#### Directions for this task
Please print exactly the lines from the line containing "Click the bold" through the end of the data, no more, and keep pictures out of the copy.

#### Raw data
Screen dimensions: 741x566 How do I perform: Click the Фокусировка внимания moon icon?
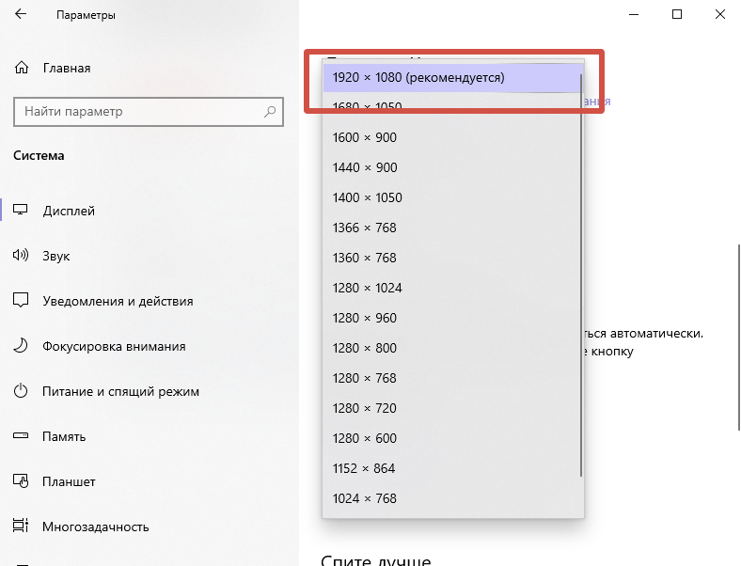(x=21, y=346)
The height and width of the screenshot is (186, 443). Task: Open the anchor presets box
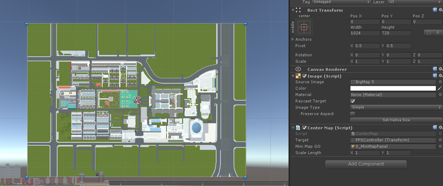click(304, 27)
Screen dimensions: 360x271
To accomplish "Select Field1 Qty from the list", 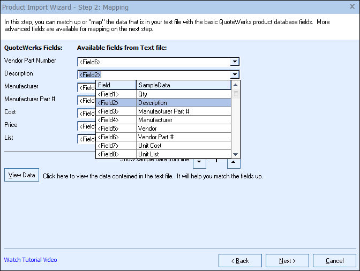I will [163, 94].
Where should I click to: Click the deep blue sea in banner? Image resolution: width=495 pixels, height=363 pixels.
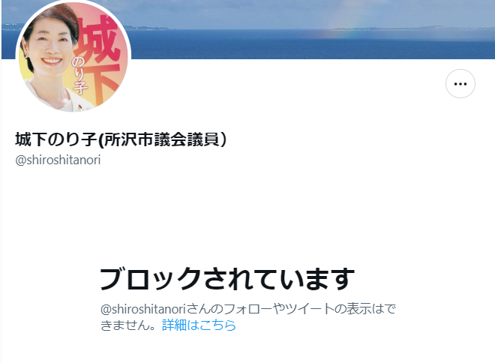tap(313, 46)
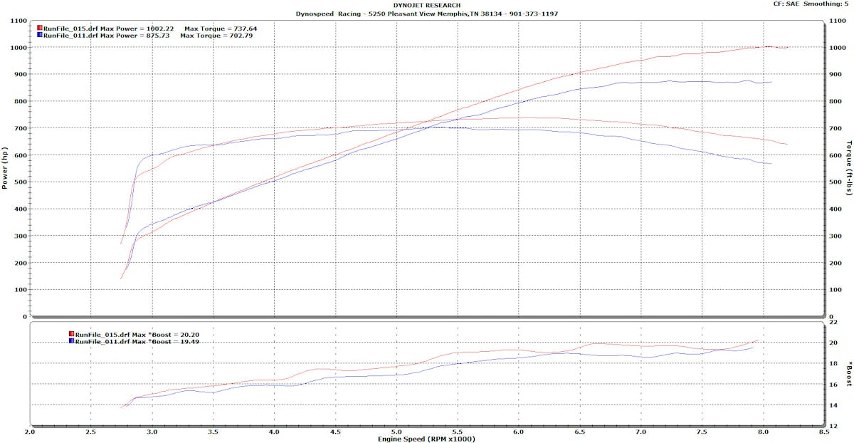Image resolution: width=854 pixels, height=443 pixels.
Task: Click the Torque (ft-lbs) axis label
Action: [849, 169]
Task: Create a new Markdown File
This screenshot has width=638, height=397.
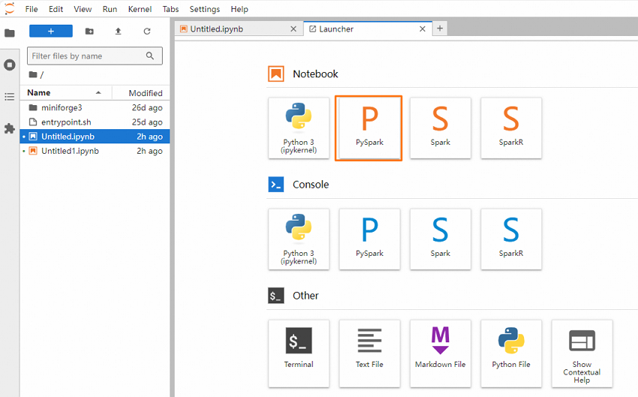Action: pyautogui.click(x=440, y=350)
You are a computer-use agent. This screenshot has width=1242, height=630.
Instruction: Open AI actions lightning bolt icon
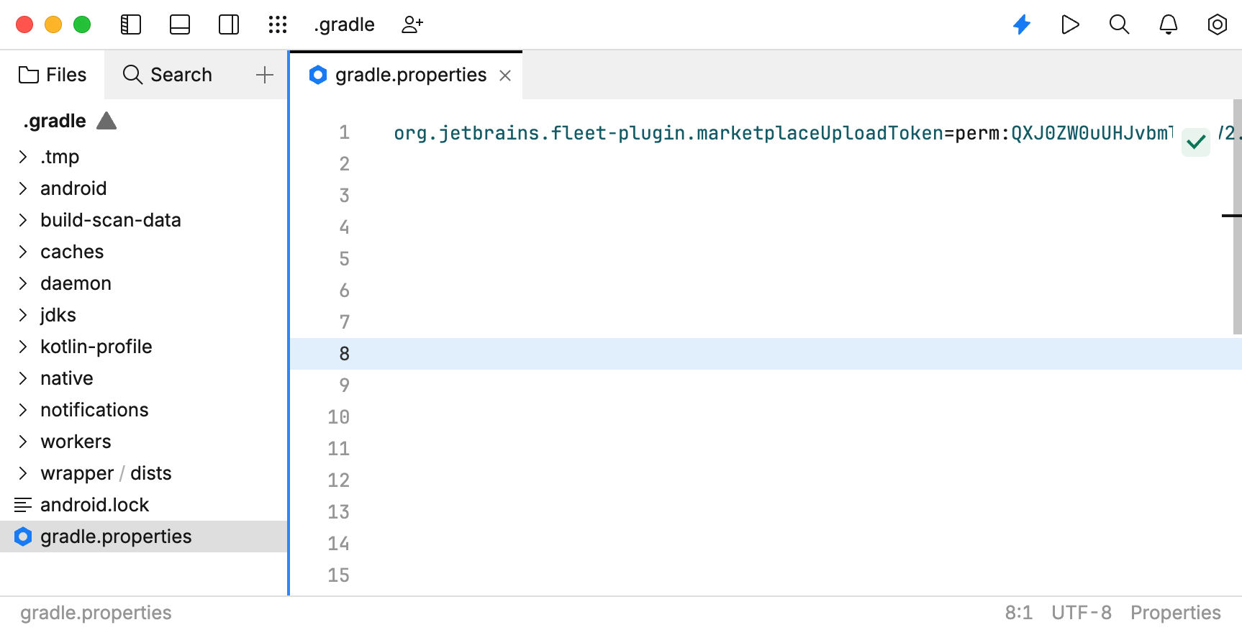tap(1022, 24)
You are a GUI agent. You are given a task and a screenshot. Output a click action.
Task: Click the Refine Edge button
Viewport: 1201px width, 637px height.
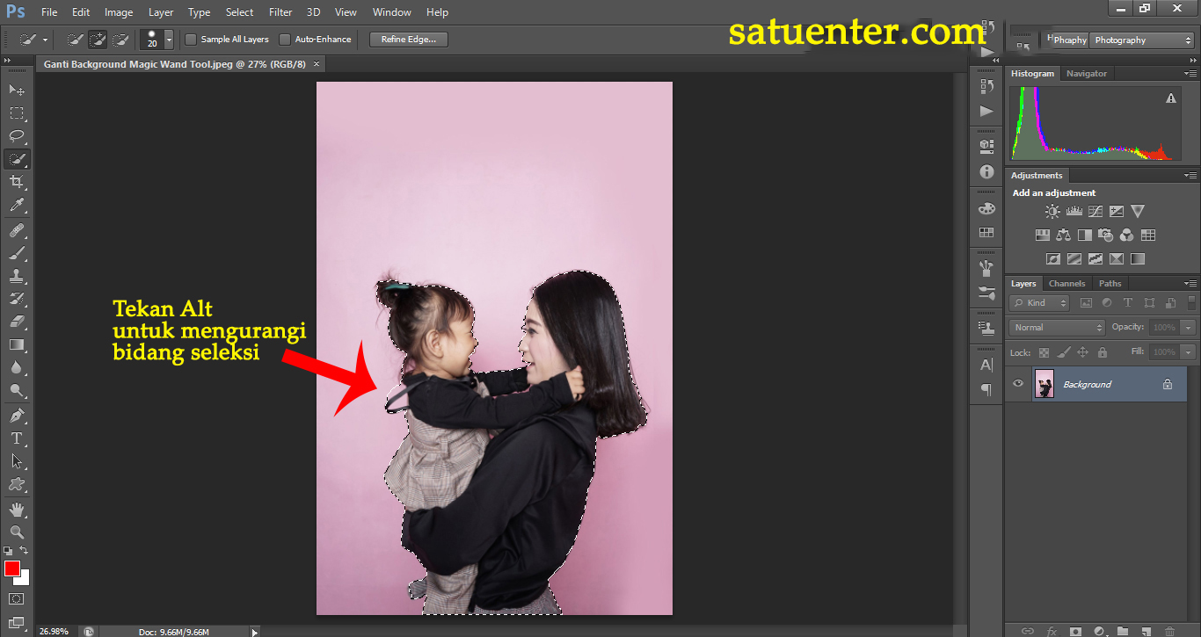click(409, 40)
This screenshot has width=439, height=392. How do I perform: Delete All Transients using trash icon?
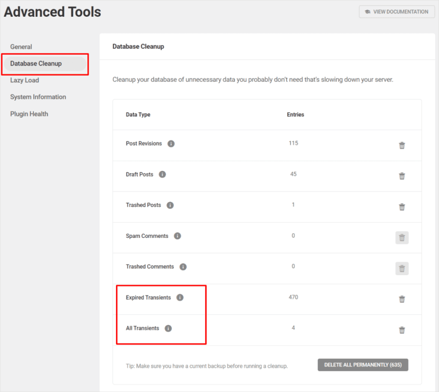point(402,330)
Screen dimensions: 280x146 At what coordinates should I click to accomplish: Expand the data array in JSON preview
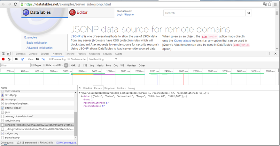82,96
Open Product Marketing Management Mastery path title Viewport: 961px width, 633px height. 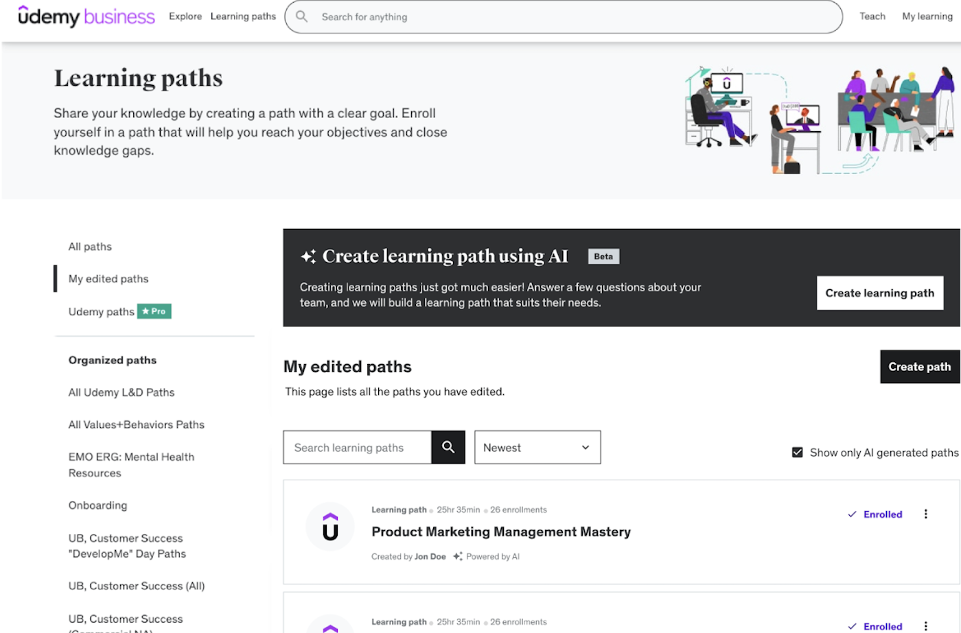click(500, 532)
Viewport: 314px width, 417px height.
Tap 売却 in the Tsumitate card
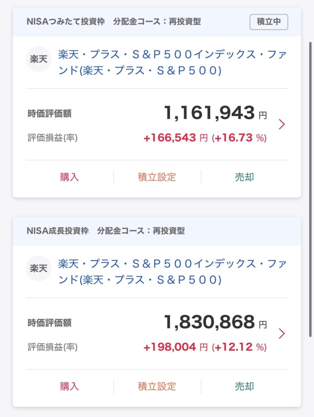tap(244, 177)
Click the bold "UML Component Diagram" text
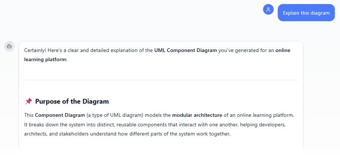Viewport: 340px width, 156px height. click(x=185, y=51)
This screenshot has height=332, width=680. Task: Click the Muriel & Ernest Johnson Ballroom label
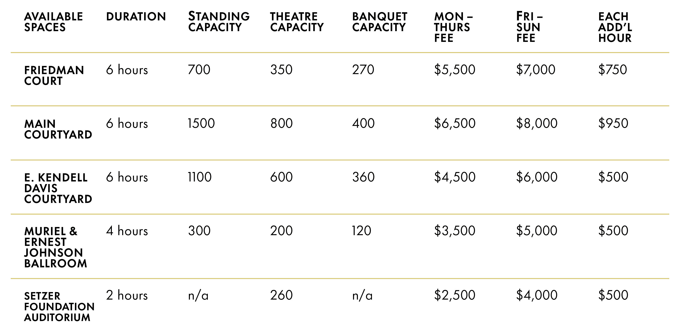point(55,247)
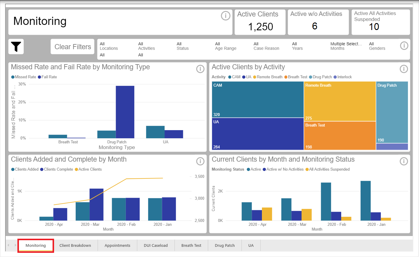Select the Active Clients card
The width and height of the screenshot is (419, 257).
260,22
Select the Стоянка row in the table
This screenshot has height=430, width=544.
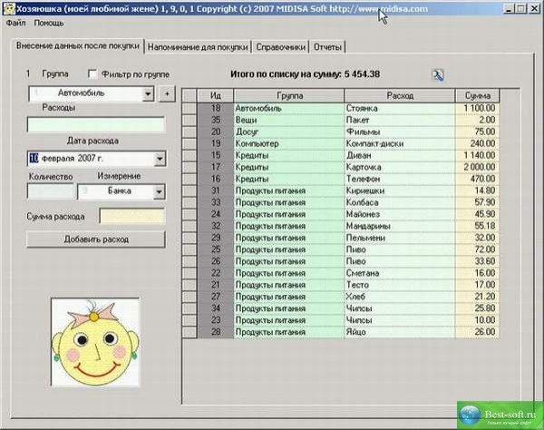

#### Answer to this task
Click the bold "UML Component Diagram" text
Viewport: 340px width, 156px height. click(x=185, y=51)
This screenshot has height=332, width=680. Task: Click the Muriel & Ernest Johnson Ballroom label
point(55,247)
Select the Active Clients card
The width and height of the screenshot is (419, 257).
260,22
Select the Стоянка row in the table
This screenshot has height=430, width=544.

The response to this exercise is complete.